Thomas Merton is simply a treasure, speaking profoundly to timeless questions and now particularly into the immediate moment with our nation endangered by hatred. This season, the next few days especially, cry for compassion toward persons caught, unconsciously or not, in the terrible web of hate. Merton points out how our perception of haters also usually reflects darkness in the beholder.
“It is not only our hatred of others that is dangerous but also and above all our hatred of ourselves: particularly that hatred of ourselves which is too deep and too powerful to be consciously faced. For it is this which makes us see our evil in others and unable to see it in ourselves” (New Seeds of Contemplation, p. 112).
Cleaning the mirror and “seeing into the mystery at the heart of life," then, marks an essential work of a person who hopes to pray, to contemplate, to draw nearer to the Divine. What a time this is!

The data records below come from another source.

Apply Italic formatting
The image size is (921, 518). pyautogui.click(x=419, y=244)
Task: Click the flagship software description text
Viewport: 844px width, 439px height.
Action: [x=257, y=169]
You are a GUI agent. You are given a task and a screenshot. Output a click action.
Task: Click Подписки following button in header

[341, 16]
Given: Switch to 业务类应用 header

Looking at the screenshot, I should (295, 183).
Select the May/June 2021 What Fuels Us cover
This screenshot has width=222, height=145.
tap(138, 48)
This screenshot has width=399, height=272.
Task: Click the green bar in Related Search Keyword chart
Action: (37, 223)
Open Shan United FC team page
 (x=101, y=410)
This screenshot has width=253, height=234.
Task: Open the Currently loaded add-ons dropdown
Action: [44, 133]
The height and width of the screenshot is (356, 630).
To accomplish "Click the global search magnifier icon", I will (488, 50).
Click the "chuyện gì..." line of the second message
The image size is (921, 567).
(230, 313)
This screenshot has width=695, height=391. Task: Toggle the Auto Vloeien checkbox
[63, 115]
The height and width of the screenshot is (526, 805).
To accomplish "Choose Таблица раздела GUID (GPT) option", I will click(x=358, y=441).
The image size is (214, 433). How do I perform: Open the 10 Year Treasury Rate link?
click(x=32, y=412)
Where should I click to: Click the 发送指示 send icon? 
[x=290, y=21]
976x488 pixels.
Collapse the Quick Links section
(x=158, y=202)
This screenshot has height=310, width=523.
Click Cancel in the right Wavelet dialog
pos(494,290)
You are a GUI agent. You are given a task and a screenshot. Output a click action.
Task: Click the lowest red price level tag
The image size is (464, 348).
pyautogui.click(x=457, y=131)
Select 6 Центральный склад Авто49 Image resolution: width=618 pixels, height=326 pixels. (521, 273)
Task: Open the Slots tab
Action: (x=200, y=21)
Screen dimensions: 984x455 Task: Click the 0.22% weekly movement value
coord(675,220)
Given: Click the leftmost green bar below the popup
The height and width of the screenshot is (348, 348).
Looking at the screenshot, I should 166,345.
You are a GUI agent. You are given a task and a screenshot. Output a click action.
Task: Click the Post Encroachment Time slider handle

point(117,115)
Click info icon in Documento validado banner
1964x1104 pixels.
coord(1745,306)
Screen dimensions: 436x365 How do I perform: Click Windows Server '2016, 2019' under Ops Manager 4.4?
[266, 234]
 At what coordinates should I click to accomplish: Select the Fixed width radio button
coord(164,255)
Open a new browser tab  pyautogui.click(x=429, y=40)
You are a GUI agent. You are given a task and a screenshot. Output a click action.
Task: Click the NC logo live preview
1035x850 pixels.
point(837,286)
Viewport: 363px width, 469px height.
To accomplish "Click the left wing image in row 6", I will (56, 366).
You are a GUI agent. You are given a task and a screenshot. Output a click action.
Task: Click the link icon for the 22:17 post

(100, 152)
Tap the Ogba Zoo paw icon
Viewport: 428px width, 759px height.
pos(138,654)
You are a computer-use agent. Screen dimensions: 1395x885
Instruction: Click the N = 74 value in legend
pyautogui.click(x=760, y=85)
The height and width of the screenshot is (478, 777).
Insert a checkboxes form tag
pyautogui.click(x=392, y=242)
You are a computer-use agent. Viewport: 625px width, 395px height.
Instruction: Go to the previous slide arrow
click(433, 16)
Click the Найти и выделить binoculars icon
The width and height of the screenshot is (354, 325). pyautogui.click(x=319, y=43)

I was drawn to his New Seeds of Contemplation because Richard Rohr and others reference it as a primary text in discerning the “False Self” and the “True Self.” The book has so many gems. Today I’m touched by his teaching on the nature of faith. Faith needed, perhaps most of all, in a darkened time.
“Too often our notion of faith is falsified by our emphasis on the statements about God which faith believes, and by our forgetfulness of the fact that faith is a communion with God’s own light and truth… But, above all, faith is the opening of an inward eye, the eye of the heart, to be filled with the presence of Divine light” (pp. 128, 130, New Seeds of Contemplation).
It’s a good season to listen for, to look for, and to soak up the special light, so manifest in the yellows of leaves, in the spaces created by fallen leaves, by the break in clouds and in the glistening given by stormy skies.